Publication|Articles|July 1, 2026

By Leading With Evidence, Pharmacists Are Shaping Modern Patient Care

Fact checked by: Yasmeen Qahwash
Listen
0:00 / 0:00

Key Takeaways

  • Tenofovir-based ART achieved approximately 5.4% HBV functional cure in HIV/HBV coinfection, underscoring the need for realistic goals and intensified longitudinal management strategies.
  • Routine HBV monitoring occurred at only 74% of eligible visits, creating a clear pharmacist-driven opportunity to standardize lab stewardship and improve surveillance adherence.
SHOW MORE

Recent research and drug developments are reshaping clinical practice.

The role of the health system pharmacist has never been more demanding or more consequential. As the therapeutic landscape grows increasingly complex, staying current with emerging evidence is not merely a professional obligation but a patient safety imperative. Recent research and drug developments are reshaping clinical practice, and it is crucial that pharmacists are well equipped to handle the changing landscape.

For patients coinfected with HIV and hepatitis B virus (HBV), achieving a functional cure represents the ultimate treatment goal. This issue’s peer-reviewed paper found a functional cure rate of approximately 5.4% among patients on tenofovir-based antiretroviral therapy. This particular study also identified significant gaps in routine HBV lab monitoring, with labs collected at only 74% of eligible appointments, emphasizing a meaningful opportunity for clinical pharmacists to improve lab stewardship and ensure coinfected patients receive the systematic surveillance their complex disease burden demands.

Recurrent Clostridium difficile infection (rCDI) remains one of the most clinically challenging conditions pharmacists encounter, carrying a mortality risk nearly 10 times higher than an initial episode. The treatment armamentarium has expanded considerably, with fidaxomicin now preferred over vancomycin for both initial and recurrent disease. The approvals of 2 live fecal microbiota–based therapies have further broadened options for patients with multiple recurrences. Oral vancomycin prophylaxis offers an additional layer of protection for high-risk patients requiring systemic antibiotics, though the evidence base warrants cautious, individualized application. Pharmacists are well positioned to guide therapy selection and counsel patients across each of these evolving strategies.
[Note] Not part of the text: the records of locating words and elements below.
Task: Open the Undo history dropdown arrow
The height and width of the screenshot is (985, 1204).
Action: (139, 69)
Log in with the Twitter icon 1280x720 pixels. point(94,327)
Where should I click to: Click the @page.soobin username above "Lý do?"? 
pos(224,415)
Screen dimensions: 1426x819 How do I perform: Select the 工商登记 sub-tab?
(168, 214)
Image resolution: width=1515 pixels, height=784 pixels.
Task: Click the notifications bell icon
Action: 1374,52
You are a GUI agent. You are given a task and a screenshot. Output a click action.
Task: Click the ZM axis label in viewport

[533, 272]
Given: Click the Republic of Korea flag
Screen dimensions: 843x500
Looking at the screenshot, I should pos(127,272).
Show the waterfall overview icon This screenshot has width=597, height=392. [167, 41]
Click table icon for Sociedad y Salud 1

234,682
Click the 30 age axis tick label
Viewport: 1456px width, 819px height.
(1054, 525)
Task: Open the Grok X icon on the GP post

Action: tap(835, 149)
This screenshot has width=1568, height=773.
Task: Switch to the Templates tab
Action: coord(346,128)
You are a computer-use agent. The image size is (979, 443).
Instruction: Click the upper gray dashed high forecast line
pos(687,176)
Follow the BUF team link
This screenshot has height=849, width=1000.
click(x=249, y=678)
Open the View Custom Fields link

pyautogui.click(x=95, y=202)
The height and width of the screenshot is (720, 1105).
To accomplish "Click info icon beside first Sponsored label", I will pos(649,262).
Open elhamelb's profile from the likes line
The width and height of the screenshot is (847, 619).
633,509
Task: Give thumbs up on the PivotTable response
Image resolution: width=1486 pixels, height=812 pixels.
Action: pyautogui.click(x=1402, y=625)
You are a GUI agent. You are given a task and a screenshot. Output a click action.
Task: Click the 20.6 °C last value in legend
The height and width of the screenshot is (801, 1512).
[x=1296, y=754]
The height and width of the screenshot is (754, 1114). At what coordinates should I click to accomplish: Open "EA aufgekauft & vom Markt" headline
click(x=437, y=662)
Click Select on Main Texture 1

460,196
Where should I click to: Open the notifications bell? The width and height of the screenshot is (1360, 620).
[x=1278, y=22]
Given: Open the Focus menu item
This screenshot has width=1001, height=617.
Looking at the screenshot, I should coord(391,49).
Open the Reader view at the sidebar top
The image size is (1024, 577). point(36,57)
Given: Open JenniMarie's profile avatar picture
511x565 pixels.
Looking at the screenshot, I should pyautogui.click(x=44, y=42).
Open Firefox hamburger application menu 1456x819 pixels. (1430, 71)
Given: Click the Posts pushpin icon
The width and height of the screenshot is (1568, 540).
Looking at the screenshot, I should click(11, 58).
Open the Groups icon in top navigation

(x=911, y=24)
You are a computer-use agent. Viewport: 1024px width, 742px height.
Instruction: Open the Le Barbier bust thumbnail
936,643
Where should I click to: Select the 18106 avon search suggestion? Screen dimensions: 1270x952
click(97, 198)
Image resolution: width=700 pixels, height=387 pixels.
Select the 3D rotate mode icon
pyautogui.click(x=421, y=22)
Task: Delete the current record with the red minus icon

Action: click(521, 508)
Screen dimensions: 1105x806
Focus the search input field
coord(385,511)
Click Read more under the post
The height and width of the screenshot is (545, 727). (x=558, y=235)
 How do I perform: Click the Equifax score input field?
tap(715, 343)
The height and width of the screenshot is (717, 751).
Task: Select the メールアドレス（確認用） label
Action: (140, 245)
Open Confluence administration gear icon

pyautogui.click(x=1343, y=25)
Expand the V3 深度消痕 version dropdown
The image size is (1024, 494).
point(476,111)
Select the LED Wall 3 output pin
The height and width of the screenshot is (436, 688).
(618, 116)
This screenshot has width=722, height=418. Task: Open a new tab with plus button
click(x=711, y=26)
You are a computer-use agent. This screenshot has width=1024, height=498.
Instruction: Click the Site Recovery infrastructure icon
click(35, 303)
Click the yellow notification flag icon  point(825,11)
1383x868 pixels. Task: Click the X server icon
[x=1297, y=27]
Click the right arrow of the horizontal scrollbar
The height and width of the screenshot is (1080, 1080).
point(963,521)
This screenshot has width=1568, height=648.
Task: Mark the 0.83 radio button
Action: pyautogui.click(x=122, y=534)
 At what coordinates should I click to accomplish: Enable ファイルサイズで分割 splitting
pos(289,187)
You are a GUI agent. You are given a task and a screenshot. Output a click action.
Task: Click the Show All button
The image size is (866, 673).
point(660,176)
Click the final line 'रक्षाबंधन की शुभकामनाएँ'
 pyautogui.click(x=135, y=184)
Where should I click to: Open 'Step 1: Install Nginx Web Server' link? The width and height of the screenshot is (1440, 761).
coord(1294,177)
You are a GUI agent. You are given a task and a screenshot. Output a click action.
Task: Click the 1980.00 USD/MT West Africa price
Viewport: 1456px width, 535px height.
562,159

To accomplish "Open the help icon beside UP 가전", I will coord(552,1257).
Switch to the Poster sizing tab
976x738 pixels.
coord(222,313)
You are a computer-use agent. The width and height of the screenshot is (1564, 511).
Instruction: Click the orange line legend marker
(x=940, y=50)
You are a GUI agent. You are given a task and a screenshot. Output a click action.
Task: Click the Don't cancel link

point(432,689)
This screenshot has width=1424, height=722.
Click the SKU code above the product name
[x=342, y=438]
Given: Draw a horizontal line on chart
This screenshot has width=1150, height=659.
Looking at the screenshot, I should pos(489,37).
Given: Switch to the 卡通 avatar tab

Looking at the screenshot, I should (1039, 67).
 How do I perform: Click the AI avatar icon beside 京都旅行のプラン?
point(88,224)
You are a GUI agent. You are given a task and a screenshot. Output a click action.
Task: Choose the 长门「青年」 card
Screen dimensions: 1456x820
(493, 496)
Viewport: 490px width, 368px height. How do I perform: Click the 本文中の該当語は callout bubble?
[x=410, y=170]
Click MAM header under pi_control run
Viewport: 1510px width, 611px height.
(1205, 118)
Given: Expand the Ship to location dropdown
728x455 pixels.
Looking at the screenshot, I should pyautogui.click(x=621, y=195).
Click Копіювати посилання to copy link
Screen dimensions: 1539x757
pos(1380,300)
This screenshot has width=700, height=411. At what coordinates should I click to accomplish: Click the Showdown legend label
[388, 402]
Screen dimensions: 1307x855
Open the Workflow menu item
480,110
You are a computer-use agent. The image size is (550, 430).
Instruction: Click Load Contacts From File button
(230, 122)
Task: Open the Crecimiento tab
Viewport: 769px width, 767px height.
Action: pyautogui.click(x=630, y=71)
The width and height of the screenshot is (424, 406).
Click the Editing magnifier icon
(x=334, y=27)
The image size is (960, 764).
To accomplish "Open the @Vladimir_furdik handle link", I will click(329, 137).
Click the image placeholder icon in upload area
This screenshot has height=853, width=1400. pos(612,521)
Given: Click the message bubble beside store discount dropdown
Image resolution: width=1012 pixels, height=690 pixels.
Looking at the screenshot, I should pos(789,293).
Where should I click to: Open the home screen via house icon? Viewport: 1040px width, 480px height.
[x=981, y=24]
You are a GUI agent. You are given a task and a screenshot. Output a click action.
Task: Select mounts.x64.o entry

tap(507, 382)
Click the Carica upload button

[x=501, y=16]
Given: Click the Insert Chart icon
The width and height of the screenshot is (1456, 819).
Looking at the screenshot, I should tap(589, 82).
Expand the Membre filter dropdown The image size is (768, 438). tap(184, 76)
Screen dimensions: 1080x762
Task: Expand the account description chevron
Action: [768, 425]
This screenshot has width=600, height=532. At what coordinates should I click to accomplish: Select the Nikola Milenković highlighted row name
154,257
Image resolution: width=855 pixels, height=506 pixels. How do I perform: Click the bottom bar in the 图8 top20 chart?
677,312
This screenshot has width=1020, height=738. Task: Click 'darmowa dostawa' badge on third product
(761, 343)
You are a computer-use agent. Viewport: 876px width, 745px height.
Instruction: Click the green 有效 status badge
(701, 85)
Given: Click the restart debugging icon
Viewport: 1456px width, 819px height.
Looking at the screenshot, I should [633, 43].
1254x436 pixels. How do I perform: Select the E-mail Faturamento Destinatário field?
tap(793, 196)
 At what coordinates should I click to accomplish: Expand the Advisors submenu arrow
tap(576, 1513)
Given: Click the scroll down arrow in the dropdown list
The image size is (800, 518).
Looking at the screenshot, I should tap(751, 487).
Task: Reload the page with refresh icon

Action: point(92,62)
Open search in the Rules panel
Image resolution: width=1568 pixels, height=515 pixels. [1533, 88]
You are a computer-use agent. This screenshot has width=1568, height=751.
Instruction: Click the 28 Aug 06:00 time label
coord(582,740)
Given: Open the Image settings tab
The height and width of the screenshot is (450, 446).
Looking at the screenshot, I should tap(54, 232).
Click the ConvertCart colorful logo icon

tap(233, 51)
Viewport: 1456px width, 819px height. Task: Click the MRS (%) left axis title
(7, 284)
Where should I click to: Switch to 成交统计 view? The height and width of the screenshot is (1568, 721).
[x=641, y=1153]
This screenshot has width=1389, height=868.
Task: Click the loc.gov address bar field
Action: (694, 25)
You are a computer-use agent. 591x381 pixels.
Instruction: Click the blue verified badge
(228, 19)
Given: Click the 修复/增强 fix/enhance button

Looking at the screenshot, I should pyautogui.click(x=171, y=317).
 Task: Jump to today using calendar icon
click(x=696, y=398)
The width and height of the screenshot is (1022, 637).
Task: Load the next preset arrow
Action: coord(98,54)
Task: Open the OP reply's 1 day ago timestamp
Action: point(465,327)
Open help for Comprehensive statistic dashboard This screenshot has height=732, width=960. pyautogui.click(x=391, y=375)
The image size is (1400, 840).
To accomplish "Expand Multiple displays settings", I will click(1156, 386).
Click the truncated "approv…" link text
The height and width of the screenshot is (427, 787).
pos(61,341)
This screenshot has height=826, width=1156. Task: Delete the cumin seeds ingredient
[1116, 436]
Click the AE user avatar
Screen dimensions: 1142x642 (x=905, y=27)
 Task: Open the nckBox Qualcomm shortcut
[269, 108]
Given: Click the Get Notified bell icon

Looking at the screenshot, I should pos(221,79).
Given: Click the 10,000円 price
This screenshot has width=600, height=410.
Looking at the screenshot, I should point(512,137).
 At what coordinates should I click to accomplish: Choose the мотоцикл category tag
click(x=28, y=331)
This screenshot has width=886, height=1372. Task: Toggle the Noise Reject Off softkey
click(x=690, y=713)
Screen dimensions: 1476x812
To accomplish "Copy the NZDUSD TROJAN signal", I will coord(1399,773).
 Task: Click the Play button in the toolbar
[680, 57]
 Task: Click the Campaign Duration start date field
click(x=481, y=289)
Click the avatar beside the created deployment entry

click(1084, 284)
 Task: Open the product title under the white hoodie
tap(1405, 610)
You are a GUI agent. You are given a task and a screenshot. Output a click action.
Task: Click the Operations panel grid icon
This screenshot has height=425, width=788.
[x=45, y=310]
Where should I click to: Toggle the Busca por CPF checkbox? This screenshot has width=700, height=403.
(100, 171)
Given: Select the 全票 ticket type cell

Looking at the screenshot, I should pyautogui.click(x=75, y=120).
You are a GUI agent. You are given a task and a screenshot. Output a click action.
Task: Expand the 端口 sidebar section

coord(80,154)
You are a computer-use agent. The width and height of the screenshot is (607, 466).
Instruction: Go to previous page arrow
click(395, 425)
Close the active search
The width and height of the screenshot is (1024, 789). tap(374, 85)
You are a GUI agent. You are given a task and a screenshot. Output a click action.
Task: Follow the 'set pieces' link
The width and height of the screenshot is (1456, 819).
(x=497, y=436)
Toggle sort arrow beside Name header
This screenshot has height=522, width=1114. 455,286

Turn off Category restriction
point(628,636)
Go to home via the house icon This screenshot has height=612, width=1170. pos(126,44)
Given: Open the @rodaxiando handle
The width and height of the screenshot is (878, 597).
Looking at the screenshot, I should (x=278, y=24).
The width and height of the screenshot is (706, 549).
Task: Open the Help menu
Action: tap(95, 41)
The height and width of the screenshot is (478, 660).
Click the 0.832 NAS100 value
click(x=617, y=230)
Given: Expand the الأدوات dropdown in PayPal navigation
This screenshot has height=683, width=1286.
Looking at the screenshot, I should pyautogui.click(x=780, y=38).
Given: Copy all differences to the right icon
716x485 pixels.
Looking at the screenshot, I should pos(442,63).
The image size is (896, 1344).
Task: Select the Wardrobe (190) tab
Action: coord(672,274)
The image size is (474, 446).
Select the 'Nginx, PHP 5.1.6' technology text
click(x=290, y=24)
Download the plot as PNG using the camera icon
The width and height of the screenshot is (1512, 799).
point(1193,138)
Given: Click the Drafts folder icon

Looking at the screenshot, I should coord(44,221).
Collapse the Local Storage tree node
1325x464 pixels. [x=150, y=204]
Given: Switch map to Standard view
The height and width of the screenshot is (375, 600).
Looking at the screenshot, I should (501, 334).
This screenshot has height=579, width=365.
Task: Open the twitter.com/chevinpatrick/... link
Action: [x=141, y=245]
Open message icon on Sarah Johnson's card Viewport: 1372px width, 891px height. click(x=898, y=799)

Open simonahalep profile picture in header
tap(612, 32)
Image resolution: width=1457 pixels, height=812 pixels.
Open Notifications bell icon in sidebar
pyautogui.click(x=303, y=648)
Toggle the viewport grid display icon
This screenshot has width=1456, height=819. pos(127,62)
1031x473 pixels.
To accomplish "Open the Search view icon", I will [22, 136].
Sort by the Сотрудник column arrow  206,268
In the area of psychiatric pharmacotherapy, a subcutaneous long-acting injectable (LAI) formulation of olanzapine (TV-44749; Teva Pharmaceuticals) may offer a safer alternative to the existing intramuscular formulation, which carries a well-documented risk of postinjection delirium/sedation syndrome (PDSS). In the phase 3 SOLARIS trial (NCT05693935), TV-44749 demonstrated significant improvements in symptom severity scores across all 3 dose groups, with no confirmed cases of PDSS among more than 600 patients and approximately 3600 injections administered. If approved, this formulation could expand LAI utilization in a population where adherence is a persistent clinical barrier.

Across each of these therapeutic areas, a common thread emerges: Pharmacists have the power to translate emerging evidence into better patient outcomes. Whether optimizing rCDI treatment regimens, closing surveillance gaps in complex infectious disease populations, or counseling patients and providers on next-generation psychiatric formulations, the health system pharmacist serves as an indispensable clinical partner. As science advances, our responsibility is to advance with it.